When the IMF updated its executive board calendar last month and replaced Jamaica with the Philippines for the March 29 board meeting, it created “a matter of concern” about whether the financial body would get to Jamaica this month, former Prime Minister Bruce Golding said, according to the Jamaica Gleaner.
Golding pointed out that although March 29 is Good Friday, a day that is recognized as a public holiday in Jamaica although not in Washington,where the IMF head office is located. The last two days in the month, March 30 and 31, fall on a Saturday and Sunday, “when the existing board is highly unlikely to meet.”
Golding made his comments at a Jamaica Chamber of Commerce awards function at The Jamaica Pegasus hotel, New Kingston, on Thursday night.

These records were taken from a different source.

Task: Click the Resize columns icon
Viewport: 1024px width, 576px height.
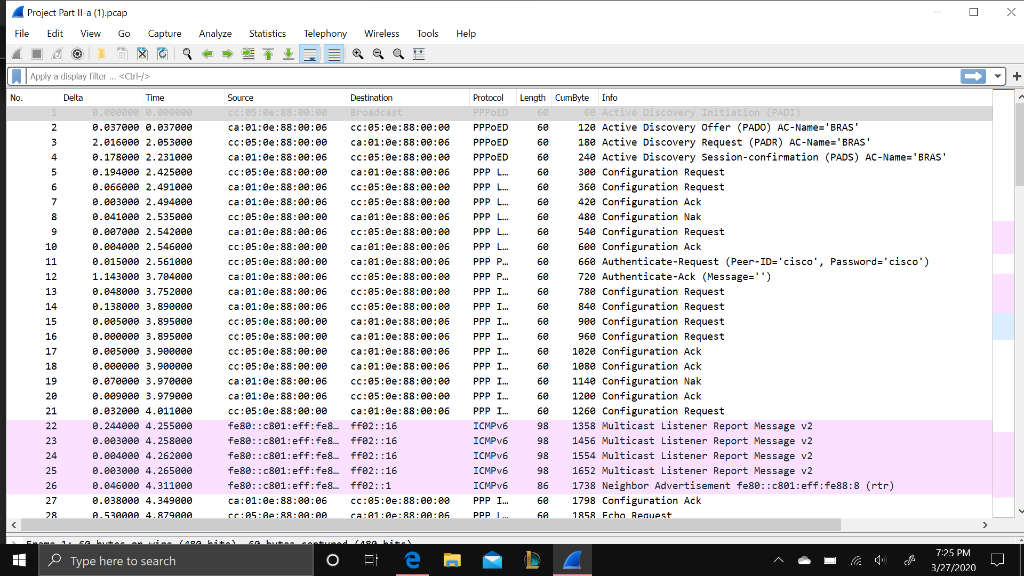Action: pyautogui.click(x=418, y=54)
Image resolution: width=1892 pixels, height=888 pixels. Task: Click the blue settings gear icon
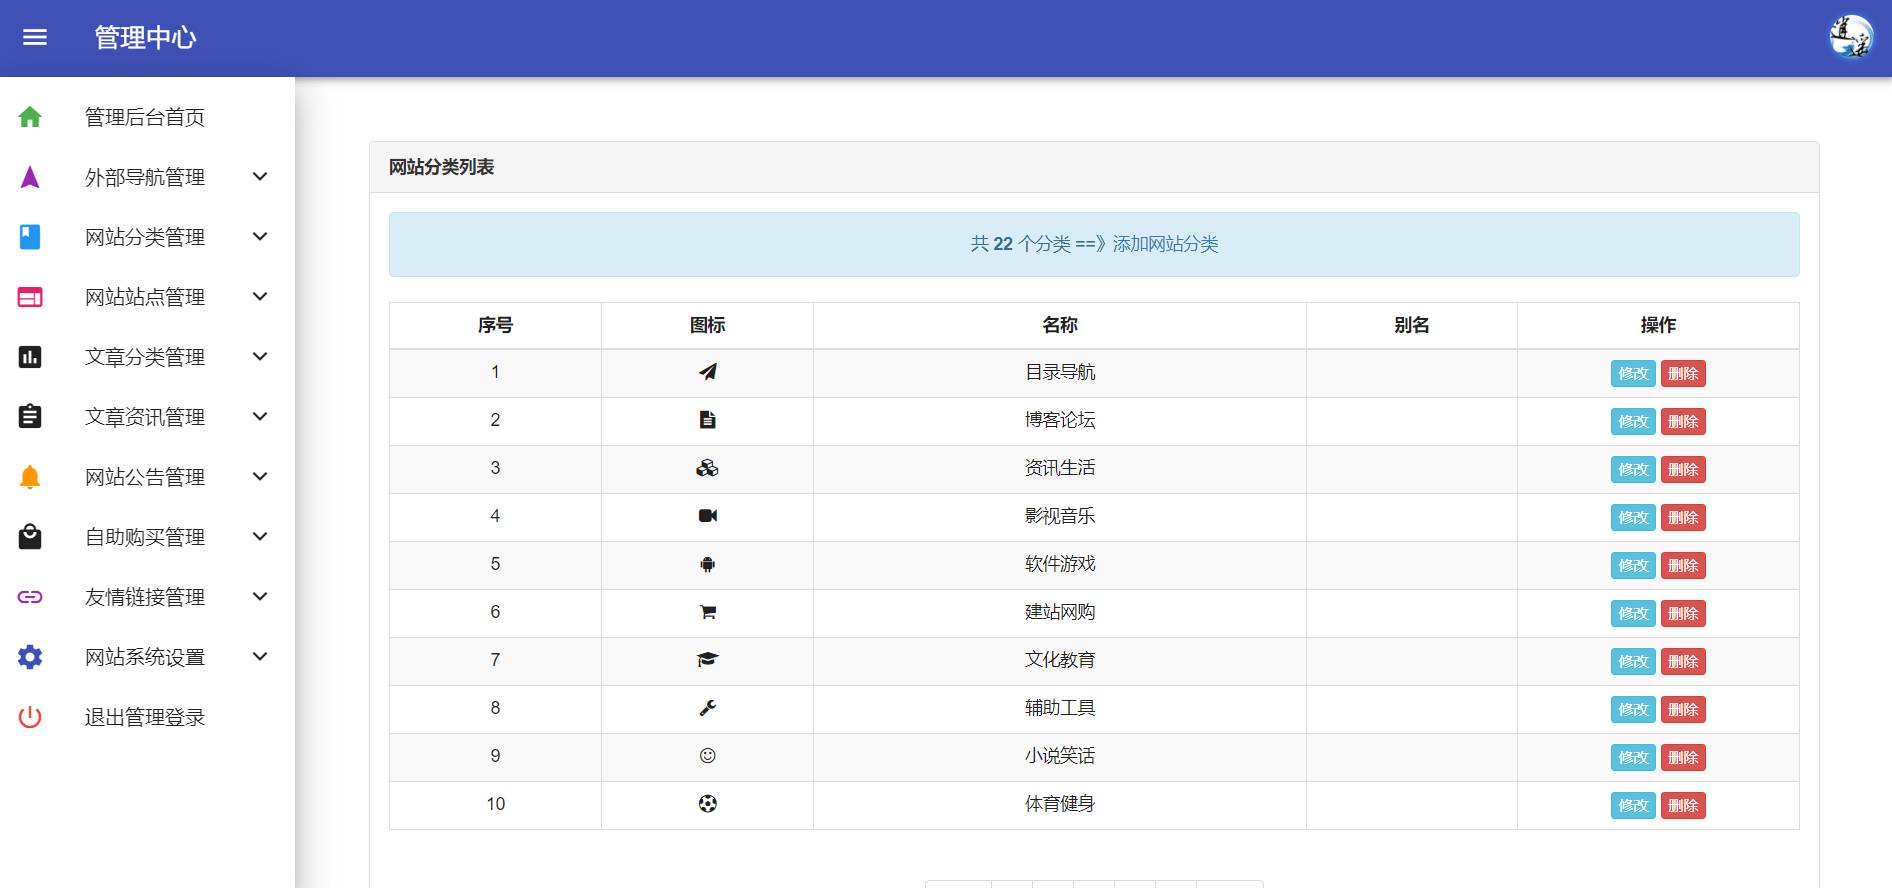click(30, 657)
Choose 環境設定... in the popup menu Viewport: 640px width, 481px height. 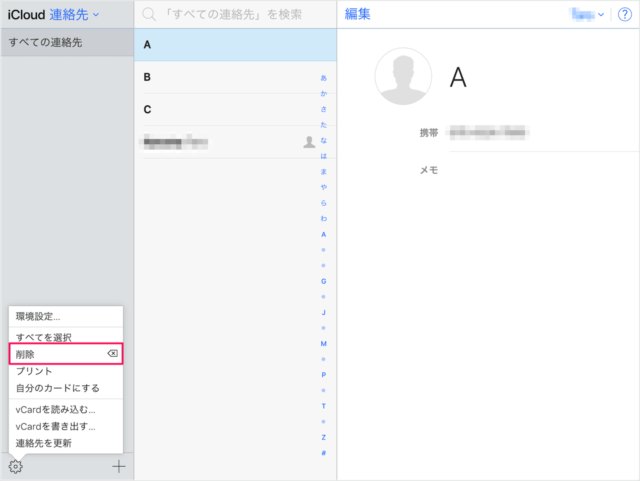(38, 317)
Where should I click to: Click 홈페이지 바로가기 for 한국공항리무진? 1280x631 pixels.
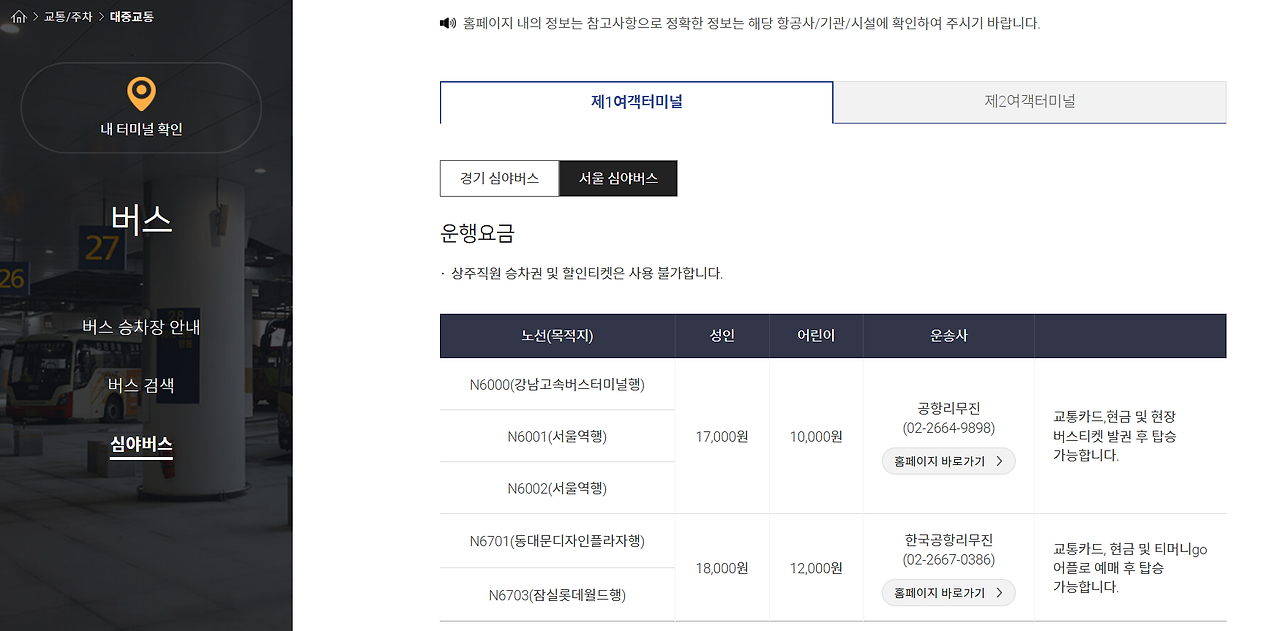click(x=947, y=592)
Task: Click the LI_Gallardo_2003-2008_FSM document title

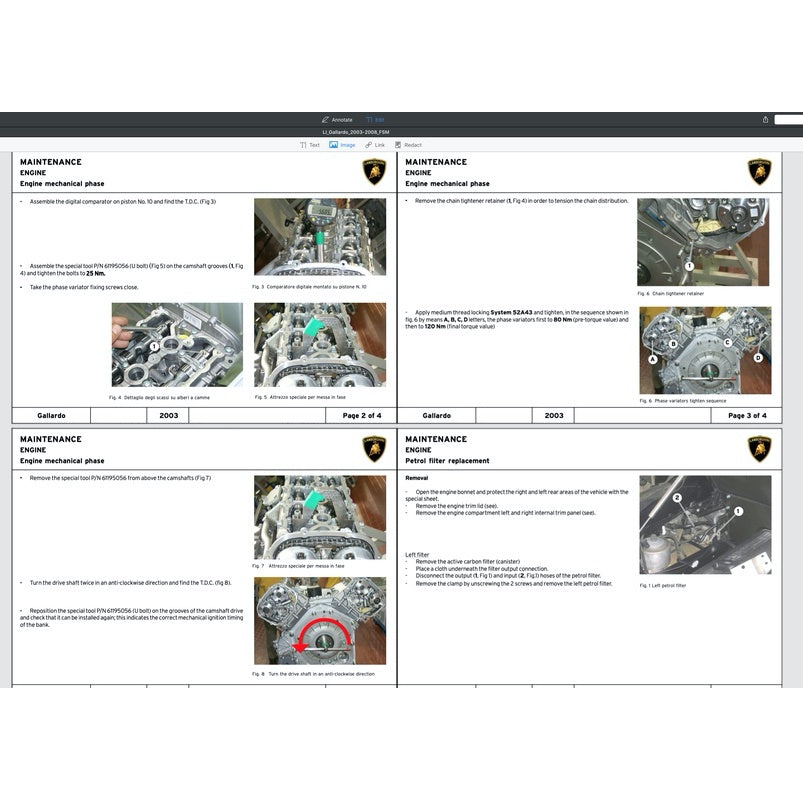Action: pyautogui.click(x=356, y=132)
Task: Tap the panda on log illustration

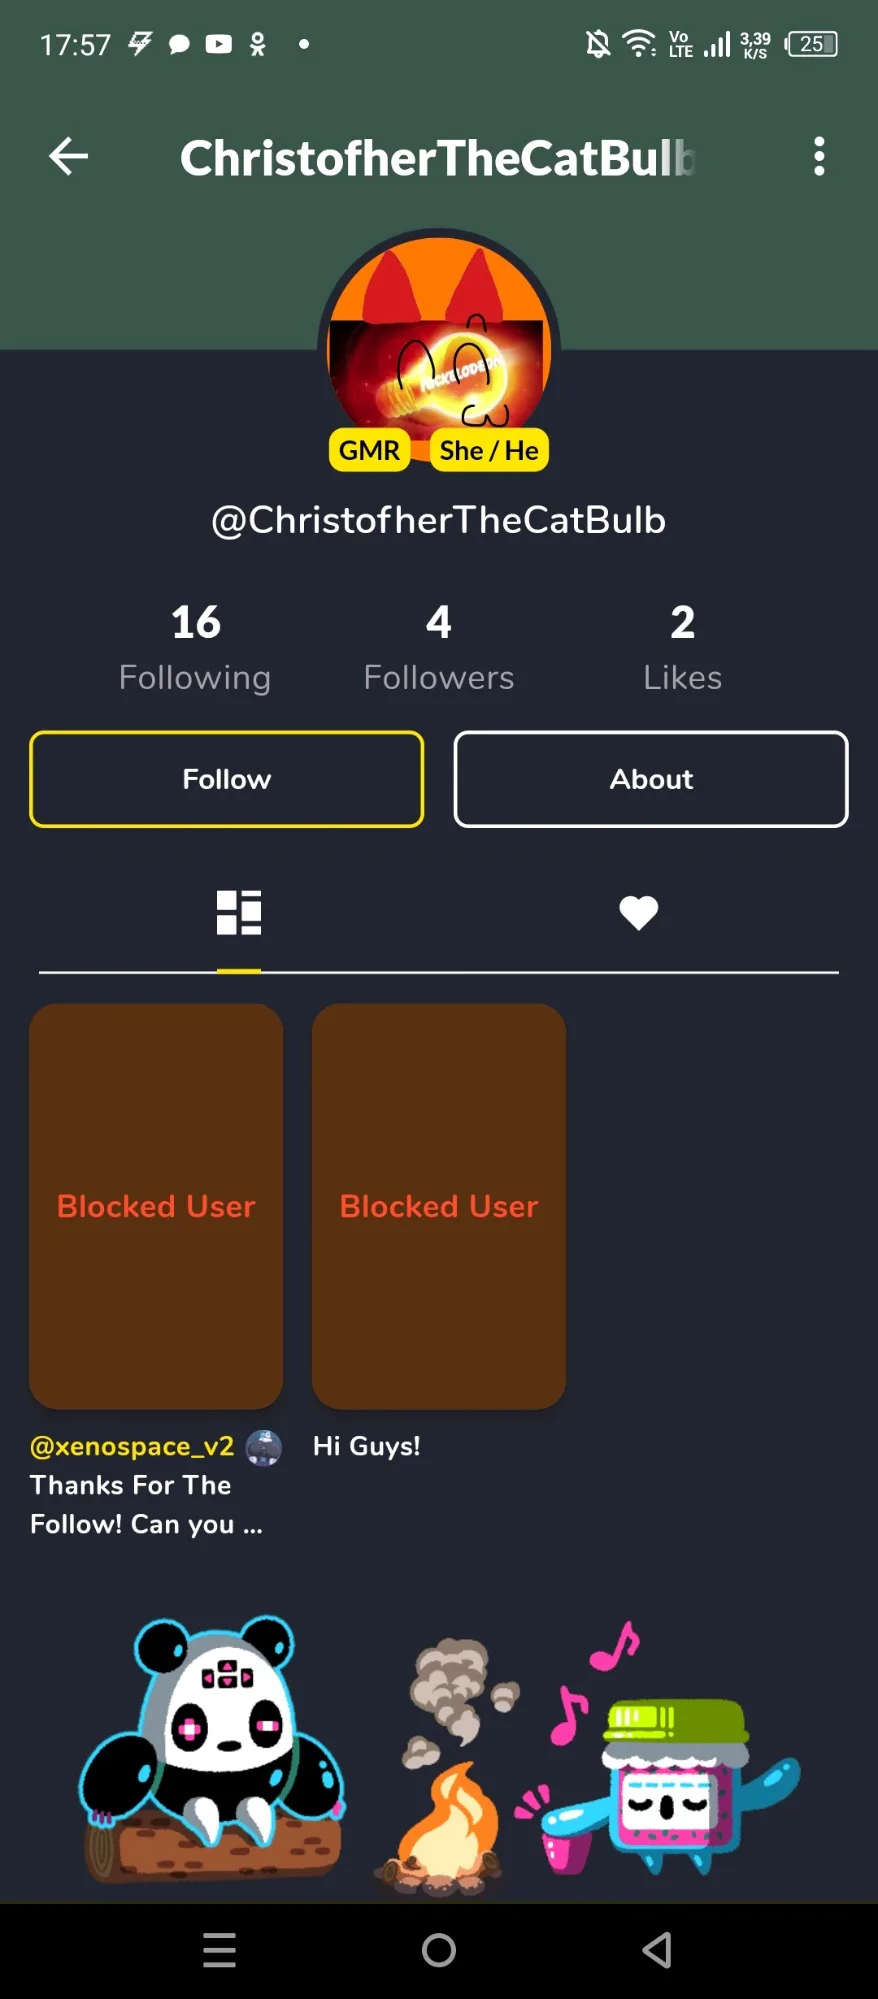Action: pyautogui.click(x=213, y=1745)
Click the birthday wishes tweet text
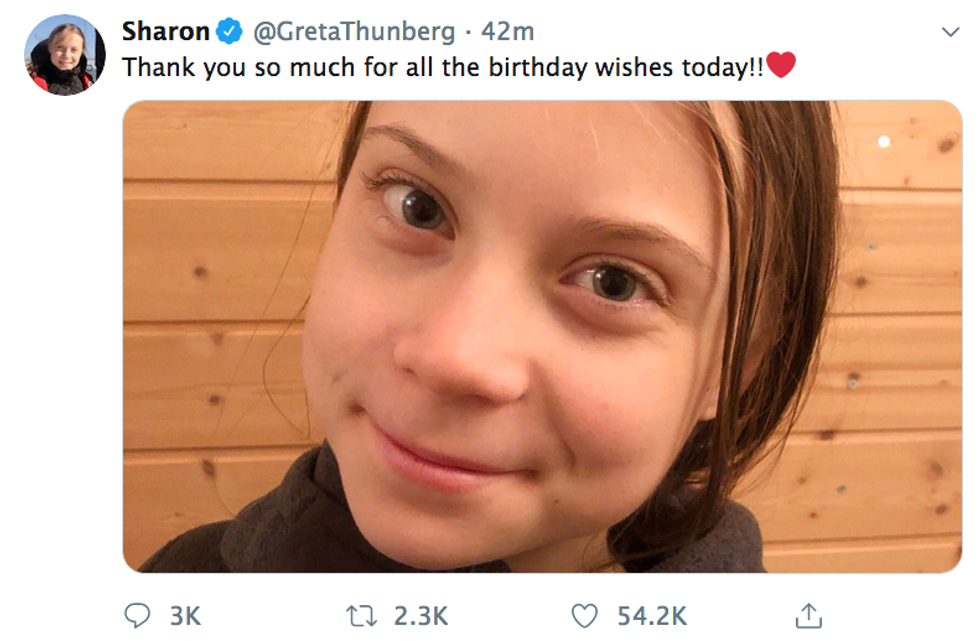980x641 pixels. click(x=440, y=67)
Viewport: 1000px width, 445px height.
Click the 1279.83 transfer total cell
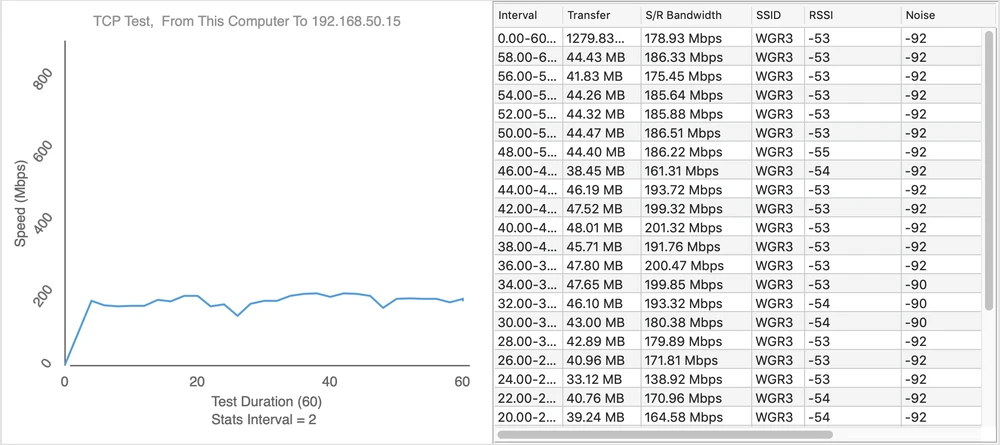click(x=598, y=38)
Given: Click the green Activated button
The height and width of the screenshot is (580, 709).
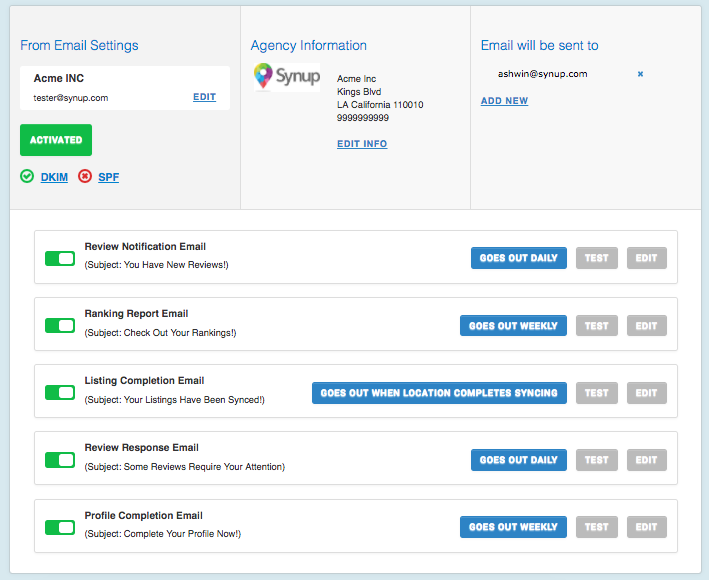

But the IMF website does say the “calendar is subject to change and that the agenda for each meeting is typically finalized the day before the meeting.”
The IMF said last month that Jamaica will receive a loan for $750 million if the country can develop a significant plan for economic reforms to reduce the national debt. That plan would need to include convincing private sector lenders to agree to more lenient terms for the country’s existing debt, along with efforts from government officials to find new ways to reduce spending and adjust taxes.
Jamaica’s debt is 40 percent higher than its gross domestic product, one of the worst margins in the world. More than half of the government’s spending is used to pay down the national debt, leaving just a small percentage left for the Jamaican people after administrative costs and wages are taken out.
“Over the last three decades, the Jamaican economy has experienced very low economic growth, declining productivity, and reduced international competitiveness,” Jan Kees Martijn, the head of the IMF’s mission to Jamaica, said according to the BBC.
“An important factor behind these problems has been Jamaica’s unsustainable debt burden, which has undermined confidence and elevated risks to the economic stability.”
Jamaica’s Finance Ministry said it has submitted all necessary documentation to the IMF about its plans to reduce its debt.
But as Garnett Roper pointed out in the Gleaner, the loan will do nothing to solve Jamaica’s long-term problems.
“What this loans means is that Jamaica will be able to kick the can down the road,” he wrote. “It does not mean that, as a nation, we will fundamentally break with the cycle of poverty, low rates of economic growth, and indebtedness that has been our lot for more than three decades.”